» **Task instructions**
Output exactly, with nothing added, the entries from the first line through the line with "Click the Replit".

Exercise materials: Begin

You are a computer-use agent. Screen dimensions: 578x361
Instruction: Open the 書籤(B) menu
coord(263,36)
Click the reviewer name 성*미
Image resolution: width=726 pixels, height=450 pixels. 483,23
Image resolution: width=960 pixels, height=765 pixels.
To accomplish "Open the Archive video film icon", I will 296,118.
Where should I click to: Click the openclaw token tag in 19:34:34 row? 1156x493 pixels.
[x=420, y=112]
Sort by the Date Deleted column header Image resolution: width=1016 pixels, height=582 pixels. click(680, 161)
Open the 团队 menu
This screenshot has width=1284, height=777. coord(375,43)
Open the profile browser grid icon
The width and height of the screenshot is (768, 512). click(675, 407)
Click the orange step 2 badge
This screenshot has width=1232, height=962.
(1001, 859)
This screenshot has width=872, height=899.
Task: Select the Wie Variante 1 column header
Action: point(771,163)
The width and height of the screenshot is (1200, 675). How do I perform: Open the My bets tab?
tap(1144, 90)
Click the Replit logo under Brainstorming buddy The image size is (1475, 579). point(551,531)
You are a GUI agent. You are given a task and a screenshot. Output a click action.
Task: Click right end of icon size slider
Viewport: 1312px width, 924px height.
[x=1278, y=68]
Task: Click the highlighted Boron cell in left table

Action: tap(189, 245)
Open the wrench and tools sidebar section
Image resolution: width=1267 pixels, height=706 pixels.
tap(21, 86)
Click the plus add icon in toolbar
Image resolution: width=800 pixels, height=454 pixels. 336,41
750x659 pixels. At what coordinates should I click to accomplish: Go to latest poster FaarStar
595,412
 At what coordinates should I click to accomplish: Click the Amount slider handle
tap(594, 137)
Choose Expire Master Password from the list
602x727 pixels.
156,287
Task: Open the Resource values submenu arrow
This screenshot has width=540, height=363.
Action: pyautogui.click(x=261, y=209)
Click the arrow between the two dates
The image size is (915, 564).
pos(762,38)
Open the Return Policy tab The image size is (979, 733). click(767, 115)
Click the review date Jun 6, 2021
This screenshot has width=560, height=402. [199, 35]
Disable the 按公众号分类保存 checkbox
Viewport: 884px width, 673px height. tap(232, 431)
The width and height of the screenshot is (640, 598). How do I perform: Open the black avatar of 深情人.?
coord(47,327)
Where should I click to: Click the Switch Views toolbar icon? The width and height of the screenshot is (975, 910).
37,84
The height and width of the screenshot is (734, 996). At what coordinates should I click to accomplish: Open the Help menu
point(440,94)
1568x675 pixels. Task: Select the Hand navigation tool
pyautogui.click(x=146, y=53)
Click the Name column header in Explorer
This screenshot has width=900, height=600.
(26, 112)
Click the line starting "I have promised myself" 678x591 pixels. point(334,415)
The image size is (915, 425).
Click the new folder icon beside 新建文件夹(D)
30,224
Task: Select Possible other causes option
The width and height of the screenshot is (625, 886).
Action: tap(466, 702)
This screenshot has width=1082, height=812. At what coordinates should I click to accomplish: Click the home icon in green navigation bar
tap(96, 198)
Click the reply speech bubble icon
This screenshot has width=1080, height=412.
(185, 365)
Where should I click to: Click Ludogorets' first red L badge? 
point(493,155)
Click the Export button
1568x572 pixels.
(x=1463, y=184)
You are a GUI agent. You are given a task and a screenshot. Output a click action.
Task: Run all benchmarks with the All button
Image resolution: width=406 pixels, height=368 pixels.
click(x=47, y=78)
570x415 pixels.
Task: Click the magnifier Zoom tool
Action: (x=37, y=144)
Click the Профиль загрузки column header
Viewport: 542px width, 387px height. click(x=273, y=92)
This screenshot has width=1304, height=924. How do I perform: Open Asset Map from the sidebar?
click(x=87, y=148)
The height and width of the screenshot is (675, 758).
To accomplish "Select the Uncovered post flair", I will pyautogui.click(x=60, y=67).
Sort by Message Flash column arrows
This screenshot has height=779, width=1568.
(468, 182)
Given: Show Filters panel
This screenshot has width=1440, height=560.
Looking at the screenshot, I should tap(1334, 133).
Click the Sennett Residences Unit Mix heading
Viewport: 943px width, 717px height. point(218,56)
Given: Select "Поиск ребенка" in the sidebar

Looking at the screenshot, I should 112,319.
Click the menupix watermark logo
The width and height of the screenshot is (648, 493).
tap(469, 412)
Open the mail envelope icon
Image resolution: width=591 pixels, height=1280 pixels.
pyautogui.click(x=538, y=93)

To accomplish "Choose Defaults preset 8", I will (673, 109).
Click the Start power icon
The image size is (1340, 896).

Exercise materials: End

» **Exercise solution**
You are a computer-use agent. Screen dimensions: 578x361
Instruction: Open the 書籤(B) menu
coord(263,36)
Click the reviewer name 성*미
Image resolution: width=726 pixels, height=450 pixels. 483,23
Image resolution: width=960 pixels, height=765 pixels.
To accomplish "Open the Archive video film icon", I will 296,118.
Where should I click to: Click the openclaw token tag in 19:34:34 row? 1156x493 pixels.
[x=420, y=112]
Sort by the Date Deleted column header Image resolution: width=1016 pixels, height=582 pixels. click(680, 161)
Open the 团队 menu
This screenshot has width=1284, height=777. coord(375,43)
Open the profile browser grid icon
The width and height of the screenshot is (768, 512). click(675, 407)
Click the orange step 2 badge
This screenshot has width=1232, height=962.
(1001, 859)
This screenshot has width=872, height=899.
Task: Select the Wie Variante 1 column header
Action: point(771,163)
The width and height of the screenshot is (1200, 675). How do I perform: Open the My bets tab?
tap(1144, 90)
Click the Replit logo under Brainstorming buddy The image size is (1475, 579). point(551,531)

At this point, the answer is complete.